Un doppio fallimento va addebitato al Pd. Il primo (dicono i sondaggi) riguarda il progetto democrat di fagocitare i pentastellati, assorbendone progressivamente l’elettorato. Di fare cioè quel che era riuscito alla Lega. Nell’anno di governo giallo-verde Salvini passò dal 17 al 34 per cento, mentre il M5s precipitava dal 32 al 17. Nell’anno di governo giallo-rosso invece, pur con qualche oscillazione, sia il Pd che il M5s sono rimasti ai nastri di partenza. Il Pd non è cresciuto, il M5s non è crollato. E comunque, anche quando i grillini hanno visto assottigliarsi i consensi, non sono stati i democrat ad avvantaggiarsene.

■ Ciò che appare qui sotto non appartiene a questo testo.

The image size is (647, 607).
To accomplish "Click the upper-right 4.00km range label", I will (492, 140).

Si dirà che però il Pd è ormai vicino alla Lega. Vero. Ma qui si registra il secondo fallimento di Zingaretti (e di Renzi). Se il Conte 2 era nato con l’obiettivo di ridimensionare la destra, questo non è accaduto. Alle Europee del 2019 il centrodestra era intorno al 50 per cento, oggi è sullo stesso livello. Nè i democrat possono rallegrarsi troppo per il declino di Salvini, visto che ad esso corrisponde il boom di un partito egualmente (se non più) di destra come FdI. Quanto ai moderati del Cavaliere, sono ridotti all’osso.

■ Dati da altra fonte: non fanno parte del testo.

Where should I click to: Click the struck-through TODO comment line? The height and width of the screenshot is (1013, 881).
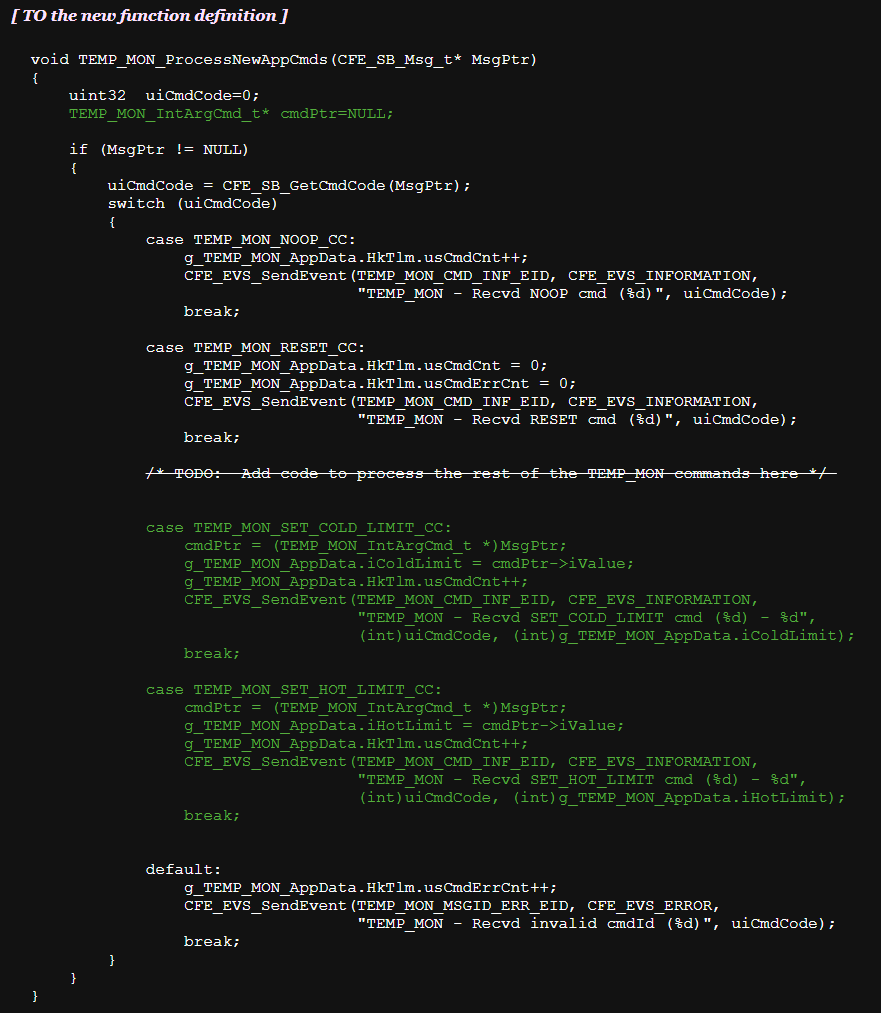click(x=490, y=474)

Dove portano simili tendenze? Per un verso, all’emergere di un centrodestra più collegiale, più articolato, forse più realista. Salvini non potrà imporre la legge dell’”uomo solo”. Dovrà venire a patti con l’arrembante Meloni e avrà bisogno anche della disastrata Forza Italia. Il Papeete è lontano.
Dall’altra parte, al Pd non resta che la carta grillina. Non può che insistere su un’alleanza che pure, date le caratteristiche del M5s, appare molto faticosa. Ma se è una trappola, si tratta di una dolce trappola. Pd e M5s sono assai meno disomogenei di quanto sembri. Hanno evidenti affinità su nodi cruciali come il welfare, lo stato, il mercato, la giustizia. Non per caso all’interno del Pd sta crescendo il peso delle componenti culturalmente più vicine al grillismo, quelle stataliste, assistenzialiste, giustizialiste, mentre appaiono sempre più marginali le componenti lib-lab. È una delle conseguenze del sodalizio giallo-rosso. O, se vogliamo, è il terzo fallimento di una tradizione politica che, in altri tempi, fece scintille.